Murid-murid Syekh Yusuf yang menganut tarekat Khalwtiyah terdapat di banten, Sri Langka, Afrika Selatan, dan tersebar luas dianut oleh orang-orang Makassar dan Bugis di Sulawesi Selatan sampai sekarang ini.
Syekh Yusuf sendiri tidaklah menyerah terhadap hantaman hidup yang menyerang dirinya, meskipun beliau di asingkan ke berbagai tempat bukan berarti beliau berdiam diri di tanah pengasingannya. Justru beliau memanfaatkan momen tersebut dengan menyebarluaskan ajaran-ajarannya, seperti halnya pada saat beliau diasingkan ke Sri Langka, di tengah-tengah masyarakat Budha, beliau mengajarkan Ilmu Syariat dan Tasawuf kepada murid-muridnya yang datang dari India dan dari masyarakat Sri Langka sendiri. Di pengasingan ini, beliau gunakan untuk beramal, mengajar dan menulis risalah-risalah pada jamaah haji yang datang dari Hindia Timur (Indonesia). Sebab biasanya sekembalinya dari Mekkah mereka singgah di Sri Langka menunggu musim barat selama satu sampai tiga bulan. Dan selain mengajarkan ilmu-ilmunya, terselip pula pesan-pesan politik, agar tetap mengadakan perlawanan tehadap kompeni belanda. Sedang pesan-pesan agama, supaya tetap berpegang teguh pada jalan (Agama) Allah.
Mengenai riwayat pendidikan yang beliau tempuh dimulai dari daerahnya sendiri karena secara tradisional wilayahnya telah didatangi oleh para dai kelana yang kebanyakan kaum sufi, berasal dari Aceh, Minangkabau, Kalimantan Selatan, Jawa, Semenangjung Melayu, dan Timur Tengah. Seperti halnya Datuk ri Bandang beserta kawan-kawannya dari Minangkabau. Pada awalnya beliau belajar menghafal al-Qur’an pada seorang guru bernama Daeng ri Tasammang, kemudian belajar bahasa Arab, fiqih, tauhid, dan tasawuf dengan Sayyid Ba Alwi bin Abdullah al-Allamah al-Thahir, selanjutnya melanjutkan pelajaran di Cikoang dengan guru bernama Jalal al-Din al-Aydid. Dan sesudah itu beliau melanjutkan belajar ke Timur Tengah dengan meninggalkan Makassar pada Tahun 1644 M.

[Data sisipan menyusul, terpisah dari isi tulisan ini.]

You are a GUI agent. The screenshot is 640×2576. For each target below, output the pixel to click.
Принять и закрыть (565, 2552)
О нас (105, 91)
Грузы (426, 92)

Uraian diatas dapat kita sedikit tergambarkan tentang biografi Syekh Yusuf al-Makassari meskipun sebanarnya banyak versi data yang tertulis tentang beliau tapi setidaknya hal di atas sudah sebagian besar mengacu pada buku yang membahas tuntas tentang beliau. Dan juga perlu diketahui bahwa Syekh Yusuf ini masih ada pertalian darah dengan keluarga Raja Gowa.
- KARYA-KARYA-nya
Sementara menurut azyumardi Azra ada delapan di antara karya al-Makassari yang di tulis di Ceylon, yaitu:
· Al-Barakat al-Saylaniyah
· Al-Nafahat al-Saylaniyah
· Al-Manhat al-Saylaniyah fi Manhat al-Rahmaniyah
· Kayfiyah al-Mughni fi al-Itsbat fi al-Hadis al-Qudsi
· Habl al-Warid li Saadat al-Murid
· Safinah al-Najah
· Mathalib al-Salikin
· Risalah al-Ghayat al-Ikhtisar wa al-Nihayat al-Intizhar
- AJARAN TASAWUFNYA
Definisi tasawuf yang digunakan oleh Syekh Yusuf, di antaranya sebagai berikut: “Bersungguh-sungguh dalam mendekatkan diri kepada Allah Malik al-Muluk”. Di samping itu, definisi lain yang sering juga diungkapkan oleh beliau dalam tulisannya, ialah: “Tasawuf ialah pemurnian qadas (niat) semata-mata kapada Allah, dan natijahnya ialah mengamalkan akhlak dengan akhlak Allah SWT.” Juga ditemukan definisi lain lagi, seperti berikut: “Awal tasawuf adalah ilmu, pertengahannya amalan, dan akhirnya ialah pemberian”.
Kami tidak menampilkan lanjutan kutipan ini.